Earlier this week, the Scientific Commission for the World Organization for Animal Health (OIE) notified USDA it is recommending the United States’ BSE risk be upgraded from “controlled” to “negligible,” the lowest risk level in the OIE’s rating system. The change will place the United States in the same category as key export competitors including Argentina, Australia and Brazil, according to ratings on the OIE website. Canada and Mexico remain classified as controlled risk for BSE.
The upgrade in status should strengthen the position of trade negotiators in gaining access to markets for U.S. beef. Although Japan recently relaxed its age standards for U.S. beef, several other countries, including China, continue to ban or restrict imports of U.S. beef based on our history with BSE. The new risk category provides additional science-based evidence of the safety of U.S. beef.
According to the USDA, formal adoption of negligible risk status for the United States will occur at the OIE’s General Assembly meeting in May, when it is considered.

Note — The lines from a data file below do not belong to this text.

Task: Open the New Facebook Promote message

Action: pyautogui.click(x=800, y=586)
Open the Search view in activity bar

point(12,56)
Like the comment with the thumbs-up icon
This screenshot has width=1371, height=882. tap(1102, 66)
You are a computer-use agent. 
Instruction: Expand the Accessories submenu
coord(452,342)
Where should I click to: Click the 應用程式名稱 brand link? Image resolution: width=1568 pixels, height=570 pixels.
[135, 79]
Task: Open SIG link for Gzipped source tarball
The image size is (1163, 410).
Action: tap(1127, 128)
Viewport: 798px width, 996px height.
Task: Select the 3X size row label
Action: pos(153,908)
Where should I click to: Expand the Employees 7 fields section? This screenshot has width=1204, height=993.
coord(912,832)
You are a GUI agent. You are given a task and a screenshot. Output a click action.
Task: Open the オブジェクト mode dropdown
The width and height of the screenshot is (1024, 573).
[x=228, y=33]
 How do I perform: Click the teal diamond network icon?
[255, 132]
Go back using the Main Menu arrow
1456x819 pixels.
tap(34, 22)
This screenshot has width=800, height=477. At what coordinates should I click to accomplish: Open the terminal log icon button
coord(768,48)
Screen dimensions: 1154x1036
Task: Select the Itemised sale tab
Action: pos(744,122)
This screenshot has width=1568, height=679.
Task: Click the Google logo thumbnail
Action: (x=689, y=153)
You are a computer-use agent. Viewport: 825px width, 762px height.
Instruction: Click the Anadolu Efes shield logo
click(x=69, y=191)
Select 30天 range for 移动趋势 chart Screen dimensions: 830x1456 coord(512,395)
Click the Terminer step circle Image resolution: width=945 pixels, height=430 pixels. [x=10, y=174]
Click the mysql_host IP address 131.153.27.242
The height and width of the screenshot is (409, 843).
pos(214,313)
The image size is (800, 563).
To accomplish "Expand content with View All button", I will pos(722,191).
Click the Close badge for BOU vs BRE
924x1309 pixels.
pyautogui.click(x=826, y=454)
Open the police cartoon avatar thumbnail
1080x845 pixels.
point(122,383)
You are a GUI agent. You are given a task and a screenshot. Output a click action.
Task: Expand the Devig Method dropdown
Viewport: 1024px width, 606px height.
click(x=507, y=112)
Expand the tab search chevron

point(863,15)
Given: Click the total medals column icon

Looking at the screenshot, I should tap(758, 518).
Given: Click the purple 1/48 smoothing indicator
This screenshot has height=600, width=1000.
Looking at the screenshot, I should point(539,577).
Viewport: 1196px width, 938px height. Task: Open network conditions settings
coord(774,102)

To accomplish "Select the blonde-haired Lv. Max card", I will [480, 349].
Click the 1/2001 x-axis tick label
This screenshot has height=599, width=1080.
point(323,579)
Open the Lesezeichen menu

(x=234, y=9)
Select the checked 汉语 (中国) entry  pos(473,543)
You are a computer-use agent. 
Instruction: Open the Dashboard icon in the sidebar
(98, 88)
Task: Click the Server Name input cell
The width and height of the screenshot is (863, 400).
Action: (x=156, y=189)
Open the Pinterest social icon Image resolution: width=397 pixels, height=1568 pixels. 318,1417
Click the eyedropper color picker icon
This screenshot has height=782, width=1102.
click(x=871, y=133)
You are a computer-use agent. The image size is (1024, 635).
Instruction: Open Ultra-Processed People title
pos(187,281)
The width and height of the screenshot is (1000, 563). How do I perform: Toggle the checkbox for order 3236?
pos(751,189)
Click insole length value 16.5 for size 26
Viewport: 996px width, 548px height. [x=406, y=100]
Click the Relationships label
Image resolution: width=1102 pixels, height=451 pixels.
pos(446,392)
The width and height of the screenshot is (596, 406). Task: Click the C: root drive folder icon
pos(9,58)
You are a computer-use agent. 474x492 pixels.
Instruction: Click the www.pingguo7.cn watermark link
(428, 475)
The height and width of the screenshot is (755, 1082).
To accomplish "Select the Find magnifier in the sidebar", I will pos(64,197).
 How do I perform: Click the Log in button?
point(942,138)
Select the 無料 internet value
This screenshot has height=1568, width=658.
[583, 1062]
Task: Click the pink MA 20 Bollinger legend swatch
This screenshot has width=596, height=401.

Industry groups and Agriculture Secretary Tom Vilsack praised the announcement, saying it reflects the success of multiple layers of safeguards the United States has adopted to protect animals and humans from BSE.
“This announcement by OIE’s Scientific Commission is great news for U.S. cattle producers, says NCBA president-elect Bob McCan, a cattleman from Victoria, Texas. The U.S. beef industry has worked with government officials and scientists to implement multiple interlocking safeguards to prevent BSE from taking hold in our country.